MATERIALS AND METHODS

Animal and Tumor Cells

Male C57BL/6J mice (5 weeks old) were obtained from Japan SLC, Inc. (Shizuoka, Japan). Dulbecco’s modified Eagle’s medium (DMEM) containing both 10% fetal bovine serum (FBS) and 1% (v/v) antibiotics penicillin/streptomycin (100 U/mL) was used for culturing B16F1 murine melanoma cells (Dainippon Sumitomo Pharma Biomedical Co., Ltd., Osaka, Japan), and these cells were incubated at 37 °C in 5% CO₂ atmosphere. All animal protocols were evaluated and approved by the Animal and Ethics Review Committee of Tokushima University.

Materials

The fluorescein isothiocyanate (FITC)-labeled oligonucleotide GGAGCCACCATGAAGGTGCCCCGGAACCAGGACTGGCTGTGAAAAAAAAAAAAAAAAAAAAA (M.W.: 19800) was purchased from Hokkaido System Science Co., Ltd. (Hokkaido, Japan). Optimal cutting temperature (OCT) compound, Dako Fluorescence Mounting Medium and Cellstain^® DAPI Solution (4′,6-diamidino-2-phenylindole, dihydrochloride) were obtained from Sakura Finetek (Tokyo, Japan), Agilent (Santa Clara, CA, U.S.A.) and FUJIFILM Wako Pure Chemical Corporation (Osaka, Japan), respectively. An Ag-AgCl electrode was purchased from 3M Health Care (Minneapolis, MN, U.S.A.). ISOGEN with Spin Column RNA extraction reagent was purchased from Nippon Gene Co., Ltd. (Tokyo, Japan). All primers were purchased from Eurofins Genomics (Tokyo, Japan) and their sequences are shown in Table 1. PrimeScript™ RT Master Mix (Perfect Real Time) and TB Green^® Premix Ex Taq™ II (Tli RNaseH Plus) were purchased from TaKaRa Bio (Shiga, Japan). Bovine serum albumin (BSA) was purchased from Merck (Tokyo, Japan). Rabbit anti-mouse CD4, CD8 and Quantikine enzyme-linked immunosorbent assay (ELISA) Kit (MIF00, R&D Systems) were obtained from Funakoshi Co., Ltd. (Tokyo, Japan). Goat anti-rabbit immunoglobulin G (IgG) H&L (Alexa Fluor^® 488) was purchased from Abcam (ab150077, Tokyo, Japan). All other reagents used in this study were of the highest grade available.

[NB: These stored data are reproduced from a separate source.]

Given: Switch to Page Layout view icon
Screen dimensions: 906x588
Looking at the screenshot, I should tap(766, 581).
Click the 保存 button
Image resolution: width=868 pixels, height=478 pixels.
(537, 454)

Table 1. Primer Sequences Used for RT-PCR

Gene	Forward (5′ to 3′)	Reverse (5′ to 3′)
GAPDH (mouse)	AGGTCGGTGTGAACGGATTTG	GGGGTCGTTGATGGCAACA
IFN-γ (mouse)	ACAGCAAGGCGAAAAAGGATG	TGGTGGACCACTCGGATGA
TNF-α (mouse)	CAGGCGGTGCCTATGTCTC	CGATCACCCCGAAGTTCAGTAG
IL-6 (mouse)	CTGCAAGAGACTTCCATCCAG	AGTGGTATAGACAGGTCTGTTGG
IL-12b (mouse)	CTGGAGCACTCCCCATTCCTA	GCAGACATTCCCGCCTTTG

Iontophoresis Technology for Delivery of FITC-Labeled Oligonucleotide

FITC-labeled oligonucleotide was used as a model of mRNA to investigate transdermal delivery by IP. IP was conducted according to our previous report with some modifications.¹⁹⁾ In brief, after anesthetizing the mice with chloral hydrate (400 mg/kg mouse) dissolved in phosphate buffered saline (PBS) intraperitoneally, their dorsal skin was shaved for IP application. Then, moistened nonwoven fabric (0.5 cm²) containing FITC-labeled oligonucleotide (10 µg/50 µL) was attached to the shaved dorsal skin, and another wetted nonwoven fabric (0.5 cm²) containing PBS (50 µL) was placed 1 cm away. Each piece of the wetted nonwoven fabric was connected to Ag-AgCl electrodes. The Ag-AgCl electrodes with nonwoven fabric containing labeled oligonucleotide or PBS (7.4) were connected to the cathode and anode, respectively, of a power supply (TTI Ellebeau, Inc., model TCCR-3005, Tokyo, Japan). IP was performed with a fixed current of 0.17 mA/0.5 cm² for 1 h. Finally, mice were incubated for 3 h, followed by excision of their skin for cross-sectioning.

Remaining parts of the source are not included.